What you need to do: Lines to restate from the data below: from the one containing "Enable the Comments toggle" to the one containing "Given: Click Reply on the comment", both included. Give them again exactly, and only them.

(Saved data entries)
»»

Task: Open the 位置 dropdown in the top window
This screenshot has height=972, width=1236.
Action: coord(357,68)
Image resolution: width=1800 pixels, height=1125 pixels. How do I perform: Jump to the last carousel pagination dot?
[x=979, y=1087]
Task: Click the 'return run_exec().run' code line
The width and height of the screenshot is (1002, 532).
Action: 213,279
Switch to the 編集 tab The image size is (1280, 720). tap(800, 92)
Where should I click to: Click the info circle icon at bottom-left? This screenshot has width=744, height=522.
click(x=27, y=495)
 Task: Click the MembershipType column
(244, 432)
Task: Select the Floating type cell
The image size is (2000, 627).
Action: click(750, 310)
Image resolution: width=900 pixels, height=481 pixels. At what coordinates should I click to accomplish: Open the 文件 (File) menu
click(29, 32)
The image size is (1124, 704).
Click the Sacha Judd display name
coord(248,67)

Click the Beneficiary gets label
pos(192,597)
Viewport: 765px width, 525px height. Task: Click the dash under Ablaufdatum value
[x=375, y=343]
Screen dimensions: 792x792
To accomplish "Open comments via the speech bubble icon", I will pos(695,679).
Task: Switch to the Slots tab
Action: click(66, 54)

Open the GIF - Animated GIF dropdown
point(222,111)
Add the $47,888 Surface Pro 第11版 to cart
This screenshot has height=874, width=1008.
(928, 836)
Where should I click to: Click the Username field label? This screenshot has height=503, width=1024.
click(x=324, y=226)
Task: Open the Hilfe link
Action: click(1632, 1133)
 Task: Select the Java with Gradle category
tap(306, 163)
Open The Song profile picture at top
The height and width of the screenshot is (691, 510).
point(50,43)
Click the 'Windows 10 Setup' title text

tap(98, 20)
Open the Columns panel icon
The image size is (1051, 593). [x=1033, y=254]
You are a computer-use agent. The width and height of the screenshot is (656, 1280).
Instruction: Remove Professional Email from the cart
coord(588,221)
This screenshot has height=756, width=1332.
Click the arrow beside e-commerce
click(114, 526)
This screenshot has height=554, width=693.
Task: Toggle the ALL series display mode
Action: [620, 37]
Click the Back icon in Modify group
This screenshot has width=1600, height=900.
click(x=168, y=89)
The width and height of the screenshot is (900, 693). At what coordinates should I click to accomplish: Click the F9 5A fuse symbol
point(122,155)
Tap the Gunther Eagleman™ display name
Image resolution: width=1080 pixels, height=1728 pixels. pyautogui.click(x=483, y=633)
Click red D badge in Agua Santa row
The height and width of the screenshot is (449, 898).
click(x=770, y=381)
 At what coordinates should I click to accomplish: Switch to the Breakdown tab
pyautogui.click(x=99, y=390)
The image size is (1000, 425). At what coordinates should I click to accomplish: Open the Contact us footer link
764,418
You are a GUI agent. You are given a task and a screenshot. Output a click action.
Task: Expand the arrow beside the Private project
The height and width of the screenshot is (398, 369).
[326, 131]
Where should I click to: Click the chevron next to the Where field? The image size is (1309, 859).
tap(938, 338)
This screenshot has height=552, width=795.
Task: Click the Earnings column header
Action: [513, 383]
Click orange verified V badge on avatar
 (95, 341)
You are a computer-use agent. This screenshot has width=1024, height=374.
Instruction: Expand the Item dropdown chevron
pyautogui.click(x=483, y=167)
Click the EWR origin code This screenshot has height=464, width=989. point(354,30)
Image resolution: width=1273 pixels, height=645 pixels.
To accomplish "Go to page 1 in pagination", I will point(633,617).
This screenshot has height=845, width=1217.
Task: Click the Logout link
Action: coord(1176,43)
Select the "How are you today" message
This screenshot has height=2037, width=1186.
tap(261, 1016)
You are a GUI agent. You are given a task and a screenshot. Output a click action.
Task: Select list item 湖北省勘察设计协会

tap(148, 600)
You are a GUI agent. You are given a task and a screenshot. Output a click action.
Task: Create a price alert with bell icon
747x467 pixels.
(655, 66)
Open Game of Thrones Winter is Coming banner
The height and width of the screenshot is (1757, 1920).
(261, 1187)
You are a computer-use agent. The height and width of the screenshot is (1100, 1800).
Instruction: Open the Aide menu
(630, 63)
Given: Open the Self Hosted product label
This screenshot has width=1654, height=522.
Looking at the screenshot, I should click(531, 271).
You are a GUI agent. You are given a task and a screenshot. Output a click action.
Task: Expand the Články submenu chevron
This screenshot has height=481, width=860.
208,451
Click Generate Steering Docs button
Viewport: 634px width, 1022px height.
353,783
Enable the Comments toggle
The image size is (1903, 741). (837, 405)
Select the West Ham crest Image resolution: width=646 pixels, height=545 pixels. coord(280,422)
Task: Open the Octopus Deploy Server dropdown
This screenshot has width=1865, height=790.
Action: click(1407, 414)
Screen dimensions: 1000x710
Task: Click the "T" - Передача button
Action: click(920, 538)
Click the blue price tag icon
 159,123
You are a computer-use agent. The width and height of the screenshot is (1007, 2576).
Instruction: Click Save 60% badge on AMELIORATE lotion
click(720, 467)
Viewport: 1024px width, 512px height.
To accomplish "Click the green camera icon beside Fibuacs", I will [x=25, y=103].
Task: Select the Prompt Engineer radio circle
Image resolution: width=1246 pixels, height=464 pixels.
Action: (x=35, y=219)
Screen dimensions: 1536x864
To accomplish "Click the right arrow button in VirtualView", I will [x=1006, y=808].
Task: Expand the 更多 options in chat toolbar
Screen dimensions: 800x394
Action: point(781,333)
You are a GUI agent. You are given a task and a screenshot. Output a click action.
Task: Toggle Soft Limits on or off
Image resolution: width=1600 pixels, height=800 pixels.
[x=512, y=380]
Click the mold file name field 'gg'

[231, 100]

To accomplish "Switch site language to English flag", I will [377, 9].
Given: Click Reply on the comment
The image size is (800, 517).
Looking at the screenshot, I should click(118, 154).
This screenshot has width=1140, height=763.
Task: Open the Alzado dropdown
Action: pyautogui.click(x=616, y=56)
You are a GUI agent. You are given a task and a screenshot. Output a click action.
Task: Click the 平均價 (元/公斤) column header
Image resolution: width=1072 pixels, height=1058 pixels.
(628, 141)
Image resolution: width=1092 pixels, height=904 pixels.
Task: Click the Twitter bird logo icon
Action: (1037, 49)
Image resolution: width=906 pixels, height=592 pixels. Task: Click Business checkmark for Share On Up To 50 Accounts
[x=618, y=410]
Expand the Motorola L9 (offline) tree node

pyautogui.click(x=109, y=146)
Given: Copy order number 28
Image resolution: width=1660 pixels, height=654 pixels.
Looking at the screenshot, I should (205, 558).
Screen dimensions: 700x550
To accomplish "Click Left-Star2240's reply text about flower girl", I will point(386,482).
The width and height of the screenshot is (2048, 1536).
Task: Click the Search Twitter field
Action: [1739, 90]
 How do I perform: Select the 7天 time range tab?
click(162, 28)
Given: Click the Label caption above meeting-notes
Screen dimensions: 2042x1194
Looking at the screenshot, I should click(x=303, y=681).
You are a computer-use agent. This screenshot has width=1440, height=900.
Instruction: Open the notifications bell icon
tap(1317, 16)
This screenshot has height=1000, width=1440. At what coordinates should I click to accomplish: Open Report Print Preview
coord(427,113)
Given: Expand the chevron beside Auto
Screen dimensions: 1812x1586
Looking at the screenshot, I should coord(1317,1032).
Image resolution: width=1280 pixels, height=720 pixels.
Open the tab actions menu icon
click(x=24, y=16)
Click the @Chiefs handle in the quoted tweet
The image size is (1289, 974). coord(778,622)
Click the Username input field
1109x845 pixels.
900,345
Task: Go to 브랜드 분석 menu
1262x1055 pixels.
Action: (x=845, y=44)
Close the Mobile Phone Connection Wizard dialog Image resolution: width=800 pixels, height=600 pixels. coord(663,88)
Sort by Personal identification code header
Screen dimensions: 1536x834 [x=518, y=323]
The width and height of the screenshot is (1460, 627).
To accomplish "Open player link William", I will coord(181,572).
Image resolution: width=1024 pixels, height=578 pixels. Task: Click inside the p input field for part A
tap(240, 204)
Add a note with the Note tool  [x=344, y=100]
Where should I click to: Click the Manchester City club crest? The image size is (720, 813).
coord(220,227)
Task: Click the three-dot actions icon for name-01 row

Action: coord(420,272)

««

Output for this exercise:
Enable the Comments toggle
The image size is (1903, 741). (837, 405)
Select the West Ham crest Image resolution: width=646 pixels, height=545 pixels. coord(280,422)
Task: Open the Octopus Deploy Server dropdown
This screenshot has width=1865, height=790.
Action: click(1407, 414)
Screen dimensions: 1000x710
Task: Click the "T" - Передача button
Action: click(920, 538)
Click the blue price tag icon
 159,123
You are a computer-use agent. The width and height of the screenshot is (1007, 2576).
Instruction: Click Save 60% badge on AMELIORATE lotion
click(720, 467)
Viewport: 1024px width, 512px height.
To accomplish "Click the green camera icon beside Fibuacs", I will [x=25, y=103].
Task: Select the Prompt Engineer radio circle
Image resolution: width=1246 pixels, height=464 pixels.
Action: (x=35, y=219)
Screen dimensions: 1536x864
To accomplish "Click the right arrow button in VirtualView", I will [x=1006, y=808].
Task: Expand the 更多 options in chat toolbar
Screen dimensions: 800x394
Action: point(781,333)
You are a GUI agent. You are given a task and a screenshot. Output a click action.
Task: Toggle Soft Limits on or off
Image resolution: width=1600 pixels, height=800 pixels.
[x=512, y=380]
Click the mold file name field 'gg'

[231, 100]

To accomplish "Switch site language to English flag", I will [377, 9].
Given: Click Reply on the comment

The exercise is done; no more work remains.